Health claim rules gag freedom of speech, says EU lobby group

Pan-European better nutrition advocate, the Alliance for Natural Health (ANH), says the European Union health claims system is going way beyond its remit to protect consumer interests and curtailing freedom of speech.

The ANH statement comes soon after the October 1 publication of about 500 health claim opinions by the European Food Safety Authority (EFSA) which stunned industry with a 70 per cent failure rate.

Not a single botanical or probiotic claim drew a positive opinion, a situation that has industry groups reeling, so much so that none of the major bodies has yet produced an official response while they process the fall-out.

Deep and meaningful

The ANH statement, headed by its executive and scientific director, Dr Robert Verkerk, said the time had come for a call-to-action.

“I don’t believe the food and supplement industry, or scientists, can accept a good number of these opinions lying down,” he said. “It is time to begin deep and meaningful scientifically-based negotiations.”

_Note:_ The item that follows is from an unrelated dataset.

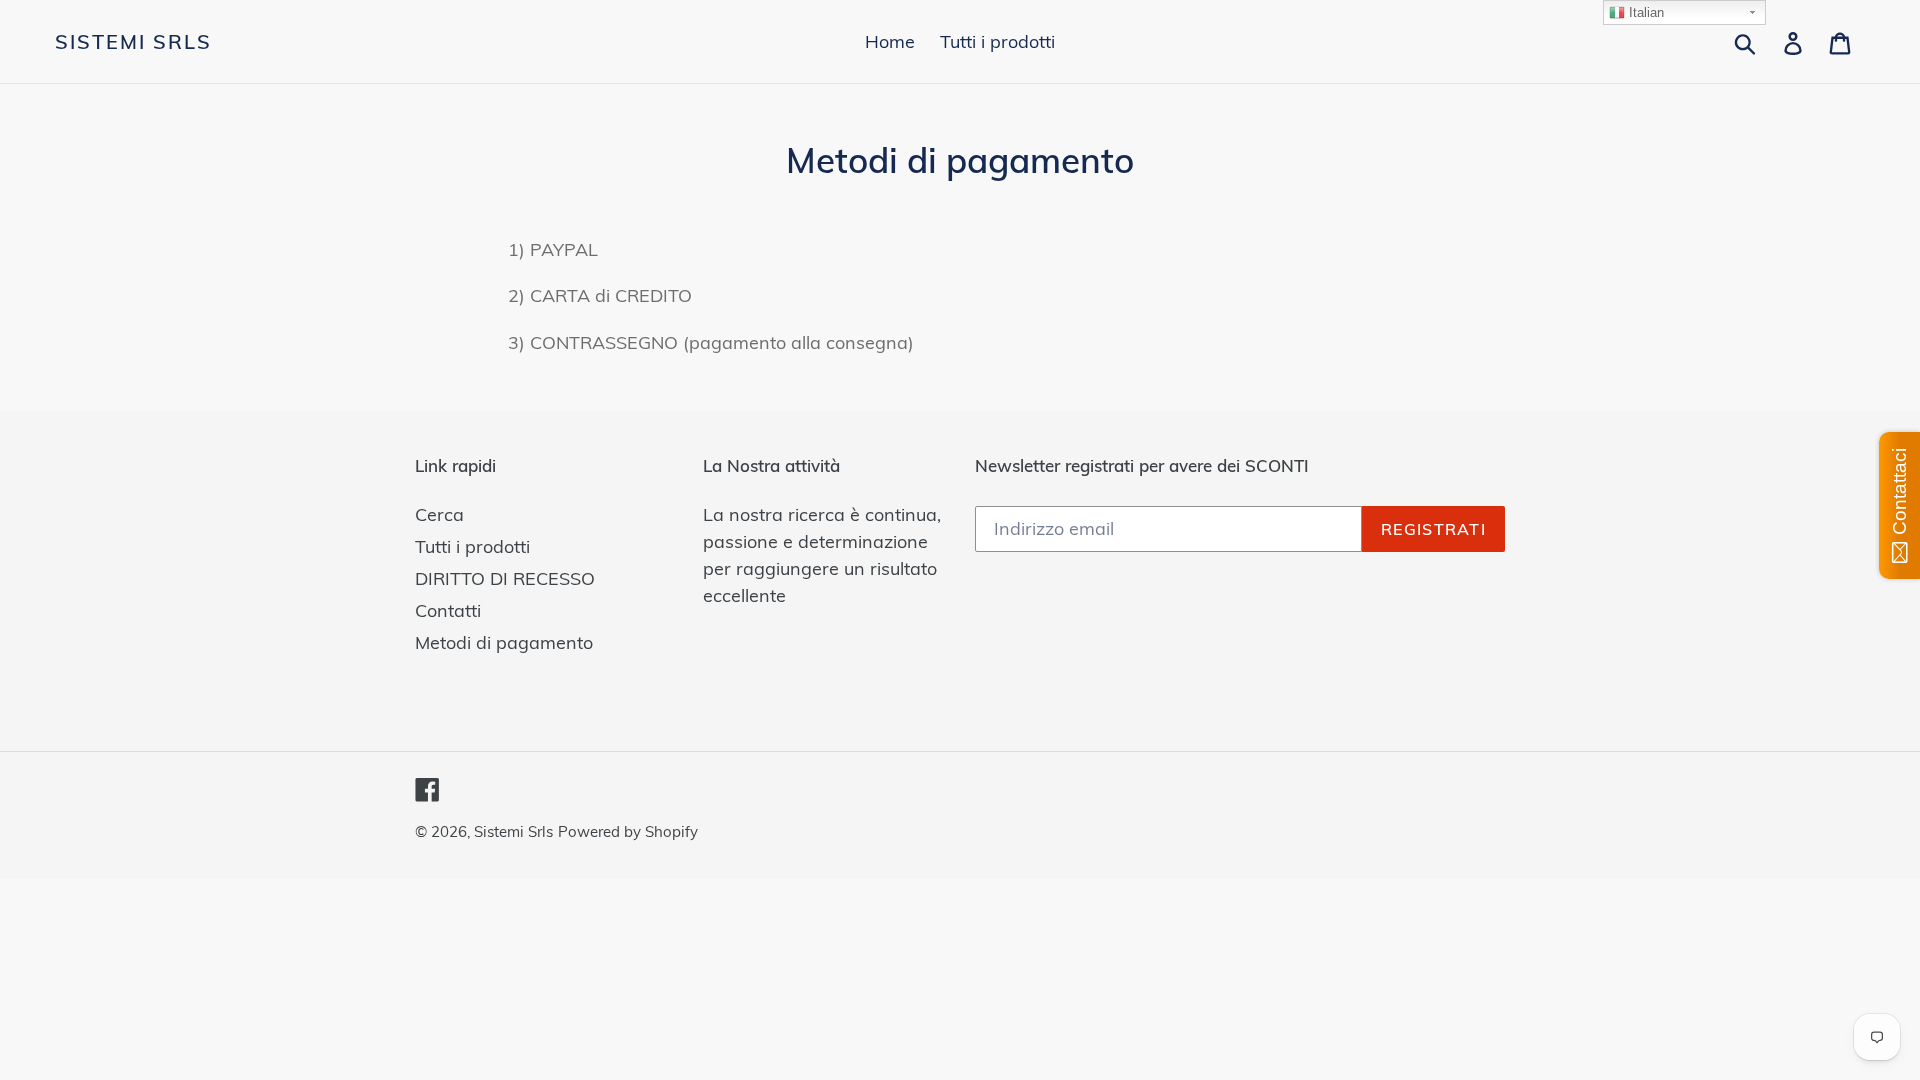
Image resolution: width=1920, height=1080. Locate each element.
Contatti (448, 610)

The ANH said the scientific stance being taken by EFSA added up to a gagging of free speech, one that could become a commercial reality by the middle of next year for at least some products.

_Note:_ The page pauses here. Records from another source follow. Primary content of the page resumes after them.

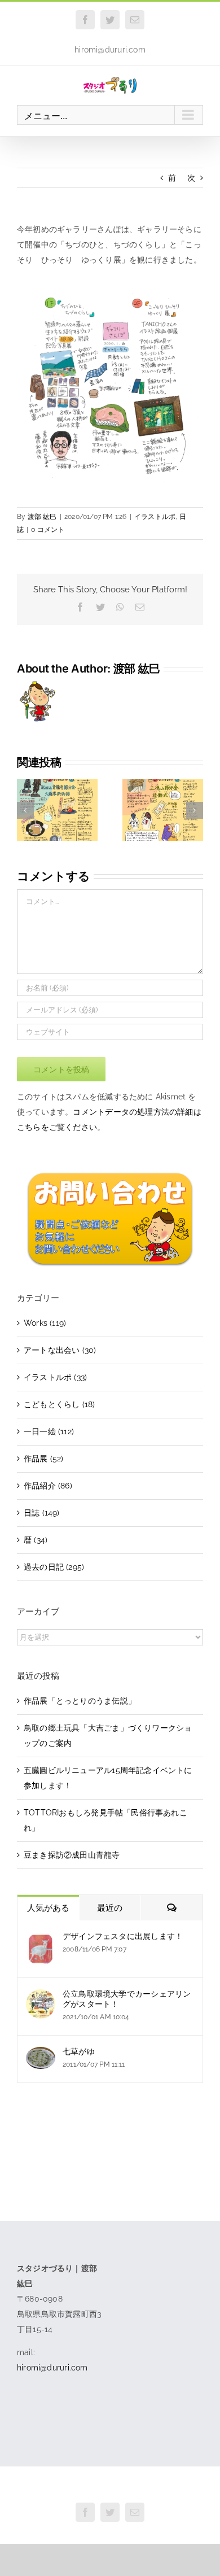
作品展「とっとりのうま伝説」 (80, 1700)
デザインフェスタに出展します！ (123, 1936)
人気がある (48, 1908)
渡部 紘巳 (42, 517)
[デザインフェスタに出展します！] (40, 1939)
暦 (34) (35, 1539)
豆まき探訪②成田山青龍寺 (72, 1854)
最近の (109, 1908)
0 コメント (47, 530)
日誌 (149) (42, 1512)
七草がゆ (79, 2051)
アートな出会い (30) (60, 1350)
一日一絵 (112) (49, 1431)
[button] (25, 810)
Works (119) (45, 1323)
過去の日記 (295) (54, 1566)
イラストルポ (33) (55, 1377)
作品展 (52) (44, 1458)
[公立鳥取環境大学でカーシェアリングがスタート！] (40, 1996)
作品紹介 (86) (48, 1485)
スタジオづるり (110, 2487)
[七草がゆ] (40, 2054)
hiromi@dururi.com (110, 49)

“The Regulation is designed to protect the interests of consumers. It's meant to stop them being fed a diet of misleading misinformation,” he said.

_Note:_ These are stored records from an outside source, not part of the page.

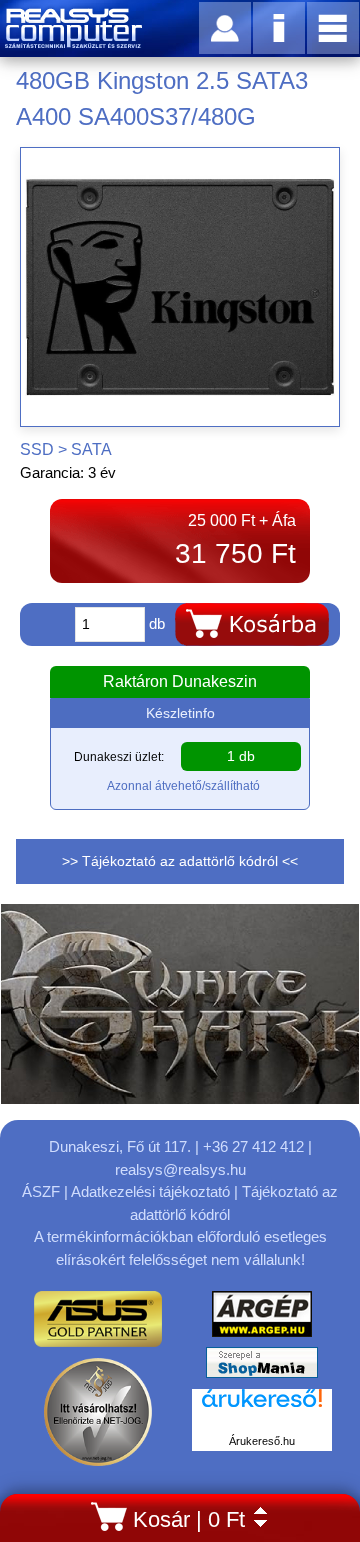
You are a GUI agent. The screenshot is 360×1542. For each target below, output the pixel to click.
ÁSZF (41, 1191)
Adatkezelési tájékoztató (150, 1191)
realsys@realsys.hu (180, 1169)
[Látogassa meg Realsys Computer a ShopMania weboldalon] (262, 1367)
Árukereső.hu (262, 1441)
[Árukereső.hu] (262, 1409)
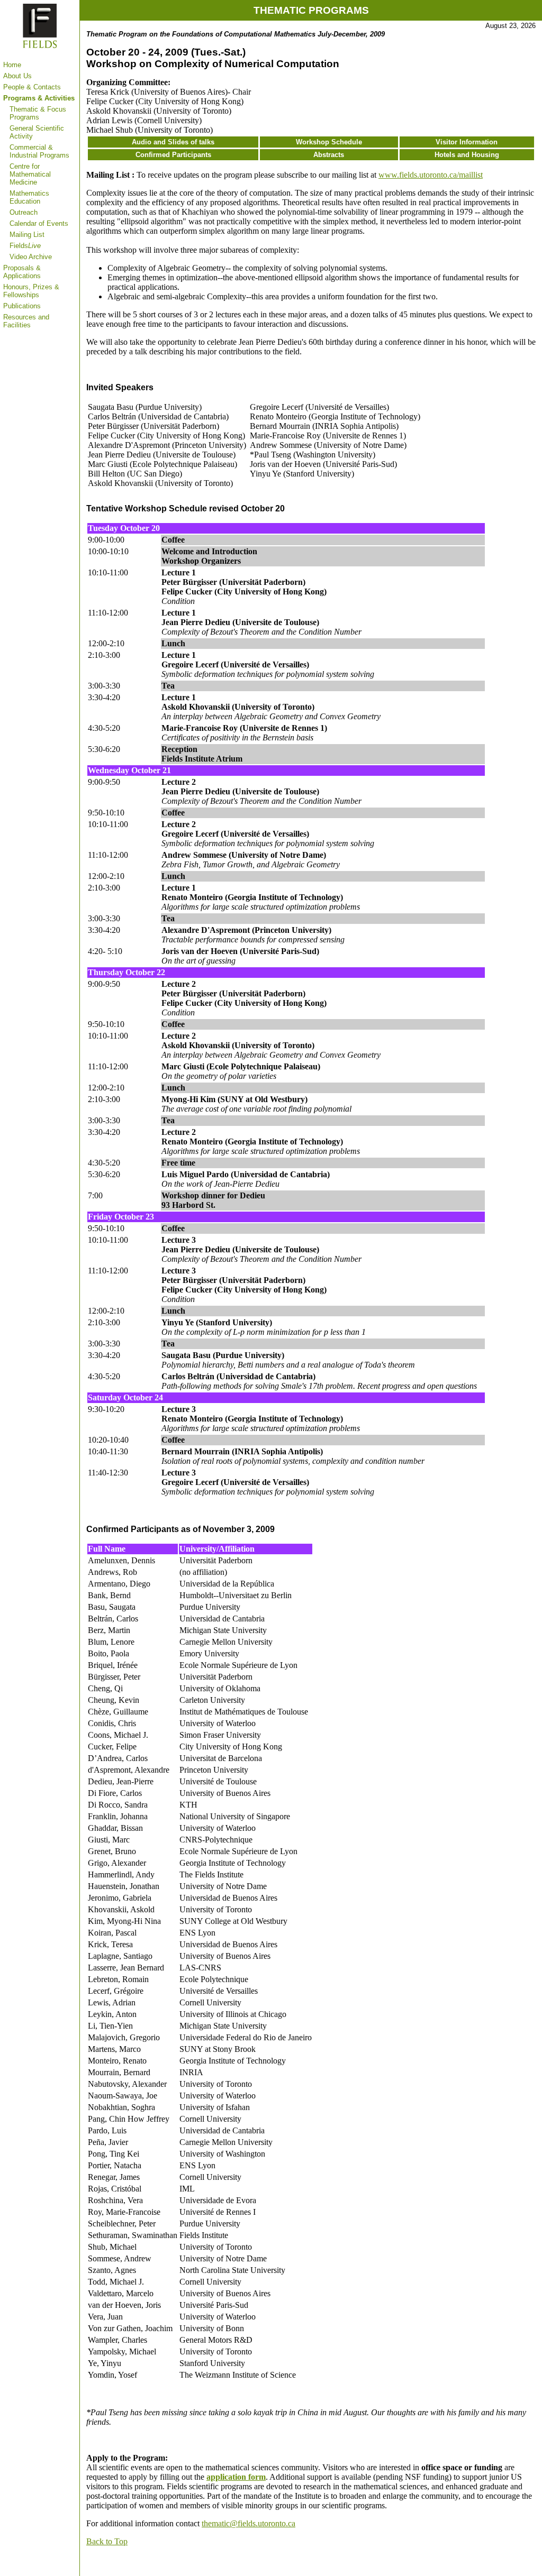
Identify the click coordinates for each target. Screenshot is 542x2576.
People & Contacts (32, 87)
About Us (17, 76)
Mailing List (27, 235)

“While it cannot be denied the food and supplement industry has entertained its fair share of cowboys, our concern is that the regulation goes so far as to throw the baby out with the bathwater. At the very point in time when consumers need most information to help them make the right food and supplement choices to help them offset largely preventable chronic diseases, we see the industry being gagged.”

“We regard this regulation as probably the greatest infringement of freedom of speech to impact the health food industry anywhere in the world.”

The group warned that the 2006 EU nutrition and health claims regulation could be exported around the world and noted the Codex Alimentarius Commission, the World Health Organization (WHO) body that recommends food codes internationally, favoured the European system.

“We feel that, in time, once the full impact of the EU Regulation is felt in the EU—in 2011 and after—legal challenges centering on the infringement on our fundamental rights and freedoms may become a necessity,” Verkerk said.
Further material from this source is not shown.